O projeto de lei acaba com o Programa de Integração Social (PIS) e com a Contribuição para Financiamento da Seguridade Social (Cofins) para criar a Contribuição sobre Bens e Serviços (CBS).
 
"Trato as três propostas com muitas coisas em comum. O que se percebe é que nenhuma dessas propostas tem um estudo fundamentando-as. Não se conhece quais as repercussões sobre os setores, preços, entes federativos, estados e municípios. São três propostas que devem ser vistas como completamente inoportunas. Nenhum país do mundo, em momento nenhum do mundo, tratou de reforma dessa natureza em situações como esta crise que estamos vivendo", afirmou o especialista. 
 
Ainda de acordo com Maciel, as autoridades financeiras de todo mundo já expressaram preocupação com o atual momento da economia global em função da pandemia de coronavírus. No entanto, o governo brasileiro não soube avaliar com exatidão quais os riscos das propostas à economia do país.
 
"Como disse a diretora geral do FMI, Kristalina Georgieva, é uma crise como nunca existiu outra na humanidade. Nós teremos problemas de emprego, de aumento da pobreza e extrema pobreza, dificuldade fiscal de toda ordem e nós estamos fazendo a diversão, como se fosse um desfile de modas, propostas de reforma tributária, sem nenhuma fundamentação ou estudo ou linha escrita sobre isso. As três propostas, além disso, são todas elas muito ruins", disse Everardo Maciel. 
 
"Não bastasse uma situação de crise que todos estamos vendo nas empresas e pessoas que trabalham, como vamos fazer a manutenção ou não do auxílio emergencial para as pessoas vulneráveis?
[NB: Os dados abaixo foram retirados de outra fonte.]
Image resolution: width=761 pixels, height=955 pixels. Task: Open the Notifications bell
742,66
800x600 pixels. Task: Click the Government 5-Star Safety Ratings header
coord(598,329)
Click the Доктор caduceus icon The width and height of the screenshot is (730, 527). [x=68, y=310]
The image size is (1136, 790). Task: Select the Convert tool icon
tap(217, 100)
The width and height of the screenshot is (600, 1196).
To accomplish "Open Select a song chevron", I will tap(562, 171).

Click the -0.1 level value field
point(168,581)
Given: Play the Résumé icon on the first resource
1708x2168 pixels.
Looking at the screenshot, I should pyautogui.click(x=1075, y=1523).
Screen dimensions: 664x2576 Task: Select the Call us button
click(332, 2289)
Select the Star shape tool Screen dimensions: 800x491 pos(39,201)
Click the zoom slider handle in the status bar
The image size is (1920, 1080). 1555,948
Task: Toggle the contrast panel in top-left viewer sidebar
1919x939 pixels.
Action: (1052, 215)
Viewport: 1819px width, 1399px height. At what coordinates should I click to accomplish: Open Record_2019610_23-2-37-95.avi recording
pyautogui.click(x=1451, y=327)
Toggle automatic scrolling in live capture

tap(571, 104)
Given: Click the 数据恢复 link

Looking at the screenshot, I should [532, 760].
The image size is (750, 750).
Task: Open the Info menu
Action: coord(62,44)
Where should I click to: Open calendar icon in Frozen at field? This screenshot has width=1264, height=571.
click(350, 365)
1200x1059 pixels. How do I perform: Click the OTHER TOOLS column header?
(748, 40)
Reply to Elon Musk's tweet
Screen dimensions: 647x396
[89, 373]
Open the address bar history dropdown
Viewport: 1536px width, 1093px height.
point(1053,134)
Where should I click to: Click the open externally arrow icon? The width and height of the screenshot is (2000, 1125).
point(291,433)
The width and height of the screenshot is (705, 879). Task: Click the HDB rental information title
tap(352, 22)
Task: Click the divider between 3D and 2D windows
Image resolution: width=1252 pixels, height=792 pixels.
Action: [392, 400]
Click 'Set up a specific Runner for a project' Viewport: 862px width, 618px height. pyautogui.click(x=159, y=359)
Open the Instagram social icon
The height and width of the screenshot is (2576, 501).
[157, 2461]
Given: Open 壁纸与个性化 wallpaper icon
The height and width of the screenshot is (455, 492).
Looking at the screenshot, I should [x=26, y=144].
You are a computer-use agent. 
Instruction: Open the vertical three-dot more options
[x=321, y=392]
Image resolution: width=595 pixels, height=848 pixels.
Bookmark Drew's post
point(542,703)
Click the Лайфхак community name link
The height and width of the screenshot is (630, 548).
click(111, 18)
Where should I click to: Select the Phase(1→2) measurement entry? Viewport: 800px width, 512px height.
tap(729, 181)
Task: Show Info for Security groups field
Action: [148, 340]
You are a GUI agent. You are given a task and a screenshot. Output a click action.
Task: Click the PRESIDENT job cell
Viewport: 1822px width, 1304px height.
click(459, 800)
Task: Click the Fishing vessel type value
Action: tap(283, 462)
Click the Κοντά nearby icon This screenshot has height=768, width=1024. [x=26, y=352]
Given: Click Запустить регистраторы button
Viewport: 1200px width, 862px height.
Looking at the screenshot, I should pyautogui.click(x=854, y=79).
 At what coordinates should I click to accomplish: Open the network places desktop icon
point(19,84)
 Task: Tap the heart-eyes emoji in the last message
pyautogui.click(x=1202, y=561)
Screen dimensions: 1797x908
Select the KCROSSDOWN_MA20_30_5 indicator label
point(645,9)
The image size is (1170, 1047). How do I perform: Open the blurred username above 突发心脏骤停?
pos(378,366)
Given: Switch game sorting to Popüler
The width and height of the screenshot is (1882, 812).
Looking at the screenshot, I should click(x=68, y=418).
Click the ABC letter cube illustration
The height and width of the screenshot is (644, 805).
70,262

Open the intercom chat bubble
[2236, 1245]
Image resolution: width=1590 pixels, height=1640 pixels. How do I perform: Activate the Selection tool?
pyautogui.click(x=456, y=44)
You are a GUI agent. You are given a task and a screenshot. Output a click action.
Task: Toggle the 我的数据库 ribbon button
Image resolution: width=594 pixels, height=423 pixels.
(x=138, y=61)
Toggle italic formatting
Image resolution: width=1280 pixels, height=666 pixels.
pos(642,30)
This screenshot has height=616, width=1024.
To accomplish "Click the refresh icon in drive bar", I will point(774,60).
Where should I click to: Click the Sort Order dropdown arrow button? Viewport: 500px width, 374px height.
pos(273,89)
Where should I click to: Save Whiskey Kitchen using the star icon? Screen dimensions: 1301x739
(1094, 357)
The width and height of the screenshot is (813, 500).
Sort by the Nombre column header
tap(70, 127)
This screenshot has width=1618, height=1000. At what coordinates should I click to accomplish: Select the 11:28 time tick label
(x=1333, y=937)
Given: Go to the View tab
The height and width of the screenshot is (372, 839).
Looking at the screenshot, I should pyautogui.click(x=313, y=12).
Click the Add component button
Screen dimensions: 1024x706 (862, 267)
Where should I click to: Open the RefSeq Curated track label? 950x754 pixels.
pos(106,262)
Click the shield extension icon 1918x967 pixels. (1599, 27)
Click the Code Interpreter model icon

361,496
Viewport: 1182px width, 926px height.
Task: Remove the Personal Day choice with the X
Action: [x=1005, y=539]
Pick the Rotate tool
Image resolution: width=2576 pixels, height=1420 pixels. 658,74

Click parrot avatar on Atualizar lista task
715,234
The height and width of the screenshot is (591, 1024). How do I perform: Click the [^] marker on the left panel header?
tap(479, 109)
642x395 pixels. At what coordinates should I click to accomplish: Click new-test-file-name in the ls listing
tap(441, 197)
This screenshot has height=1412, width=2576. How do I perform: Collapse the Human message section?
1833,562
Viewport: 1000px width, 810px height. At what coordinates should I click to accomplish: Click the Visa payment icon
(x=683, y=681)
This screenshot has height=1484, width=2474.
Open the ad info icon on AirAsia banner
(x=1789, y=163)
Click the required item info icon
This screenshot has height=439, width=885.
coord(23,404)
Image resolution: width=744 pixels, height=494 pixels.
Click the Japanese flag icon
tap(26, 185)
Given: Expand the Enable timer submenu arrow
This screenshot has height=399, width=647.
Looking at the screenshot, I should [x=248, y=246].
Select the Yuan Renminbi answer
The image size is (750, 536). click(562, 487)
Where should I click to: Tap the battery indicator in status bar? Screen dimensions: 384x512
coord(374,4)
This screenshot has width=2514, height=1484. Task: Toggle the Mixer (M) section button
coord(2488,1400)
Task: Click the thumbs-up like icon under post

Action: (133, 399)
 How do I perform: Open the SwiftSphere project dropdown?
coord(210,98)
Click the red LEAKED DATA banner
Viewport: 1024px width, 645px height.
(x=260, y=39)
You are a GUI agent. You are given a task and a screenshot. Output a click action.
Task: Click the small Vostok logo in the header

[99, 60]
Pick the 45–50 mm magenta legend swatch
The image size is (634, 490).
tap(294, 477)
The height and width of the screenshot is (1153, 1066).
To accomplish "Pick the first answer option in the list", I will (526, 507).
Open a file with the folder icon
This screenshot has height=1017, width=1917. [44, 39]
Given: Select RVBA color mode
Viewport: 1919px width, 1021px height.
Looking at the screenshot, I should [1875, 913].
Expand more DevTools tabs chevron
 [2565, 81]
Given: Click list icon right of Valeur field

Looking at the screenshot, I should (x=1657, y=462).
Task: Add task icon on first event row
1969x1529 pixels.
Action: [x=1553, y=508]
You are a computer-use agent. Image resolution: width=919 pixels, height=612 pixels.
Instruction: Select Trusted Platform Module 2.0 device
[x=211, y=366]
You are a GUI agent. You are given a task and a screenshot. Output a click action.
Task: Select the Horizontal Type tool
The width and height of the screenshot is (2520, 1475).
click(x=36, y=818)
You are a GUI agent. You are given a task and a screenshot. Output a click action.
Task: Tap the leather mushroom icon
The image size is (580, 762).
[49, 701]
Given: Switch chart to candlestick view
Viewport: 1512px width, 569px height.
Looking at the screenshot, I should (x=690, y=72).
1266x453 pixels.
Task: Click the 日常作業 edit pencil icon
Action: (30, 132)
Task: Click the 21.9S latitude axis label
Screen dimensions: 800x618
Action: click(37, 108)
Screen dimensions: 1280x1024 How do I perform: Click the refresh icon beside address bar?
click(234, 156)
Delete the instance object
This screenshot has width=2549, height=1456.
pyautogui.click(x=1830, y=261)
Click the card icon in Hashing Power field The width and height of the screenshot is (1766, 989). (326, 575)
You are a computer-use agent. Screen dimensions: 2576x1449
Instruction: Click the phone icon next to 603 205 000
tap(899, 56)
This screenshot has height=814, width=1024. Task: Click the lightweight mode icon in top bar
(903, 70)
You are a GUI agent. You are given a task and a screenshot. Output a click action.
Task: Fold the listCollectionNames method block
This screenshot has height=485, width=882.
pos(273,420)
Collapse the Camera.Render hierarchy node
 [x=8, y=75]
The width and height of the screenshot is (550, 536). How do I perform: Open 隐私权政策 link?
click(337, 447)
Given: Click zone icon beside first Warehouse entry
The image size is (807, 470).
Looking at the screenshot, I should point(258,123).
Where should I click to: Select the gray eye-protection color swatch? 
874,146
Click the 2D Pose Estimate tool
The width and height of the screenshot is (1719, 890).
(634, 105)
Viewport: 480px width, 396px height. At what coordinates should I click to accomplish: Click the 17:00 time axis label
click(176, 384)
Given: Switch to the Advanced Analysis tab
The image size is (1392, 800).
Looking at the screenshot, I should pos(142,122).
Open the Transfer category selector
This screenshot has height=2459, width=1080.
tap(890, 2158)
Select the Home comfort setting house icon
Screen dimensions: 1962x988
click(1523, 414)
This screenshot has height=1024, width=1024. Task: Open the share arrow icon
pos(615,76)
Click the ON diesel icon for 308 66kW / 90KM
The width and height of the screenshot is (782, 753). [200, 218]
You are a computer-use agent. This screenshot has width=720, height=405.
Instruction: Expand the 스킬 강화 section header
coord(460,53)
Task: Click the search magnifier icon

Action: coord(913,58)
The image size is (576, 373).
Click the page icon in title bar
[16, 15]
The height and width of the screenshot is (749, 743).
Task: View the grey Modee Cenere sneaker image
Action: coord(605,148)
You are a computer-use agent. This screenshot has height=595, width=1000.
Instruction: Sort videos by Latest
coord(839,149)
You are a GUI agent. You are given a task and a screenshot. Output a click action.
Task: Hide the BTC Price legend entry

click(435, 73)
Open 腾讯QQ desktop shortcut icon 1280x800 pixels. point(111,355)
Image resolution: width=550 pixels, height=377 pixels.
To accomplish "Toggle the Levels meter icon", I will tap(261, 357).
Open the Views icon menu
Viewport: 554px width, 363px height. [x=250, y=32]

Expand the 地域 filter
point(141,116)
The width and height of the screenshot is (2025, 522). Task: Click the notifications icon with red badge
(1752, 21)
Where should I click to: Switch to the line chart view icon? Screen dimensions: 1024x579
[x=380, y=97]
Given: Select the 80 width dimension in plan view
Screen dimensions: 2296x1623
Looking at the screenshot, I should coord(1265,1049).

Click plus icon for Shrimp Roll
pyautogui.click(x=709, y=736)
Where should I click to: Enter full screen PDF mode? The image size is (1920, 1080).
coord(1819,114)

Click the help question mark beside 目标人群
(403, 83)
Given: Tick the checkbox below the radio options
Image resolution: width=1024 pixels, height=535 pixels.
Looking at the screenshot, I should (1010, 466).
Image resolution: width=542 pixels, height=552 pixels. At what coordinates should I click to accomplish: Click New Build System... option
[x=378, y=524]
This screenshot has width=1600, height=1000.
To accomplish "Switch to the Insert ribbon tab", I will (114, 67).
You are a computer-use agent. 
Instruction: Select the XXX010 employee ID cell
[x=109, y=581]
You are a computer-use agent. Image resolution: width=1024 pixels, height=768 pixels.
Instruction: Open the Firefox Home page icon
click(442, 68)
Com que dinheiro vamos financiar isso? Esse assunto não é debatido, não é discutido. O que fica é uma espécie de uma agenda que envolve interesses privados e políticos se sobrepondo ao interesse público, que é o enfrentamento correto de uma crise financeira, fiscal , sobretudo, social como jamais se viu no mundo inteiro", acrescenta. 
 
Questionado por MK, Everardo avaliou que as iniciativas do ministro da Economia são incompatíveis com o necessário para o país. Na avaliação do ex-secretário, há uma "desorientação" do setor econômico do governo.
 
"Numa situação de crise, de pandemia, impor um aumento de carga tributária nessa proporção, me falta até um adjetivo para qualificar. Eu diria que é minimamente desumano, para dizer também irracional. É isso que está sendo proposto e ninguém discute isso. Ficam dizendo que precisa fazer a reforma tributária. Mas que reforma tributária? Reforma tributária não é uma palavra que você precisa saber, é uma coisa que não se explica bem. Qual reforma? Eu posso dar um milhão de alternativas de reforma. Reformar não necessariamente é bom. O diabo de amanhã pode ser pior que o diabo de hoje", disse.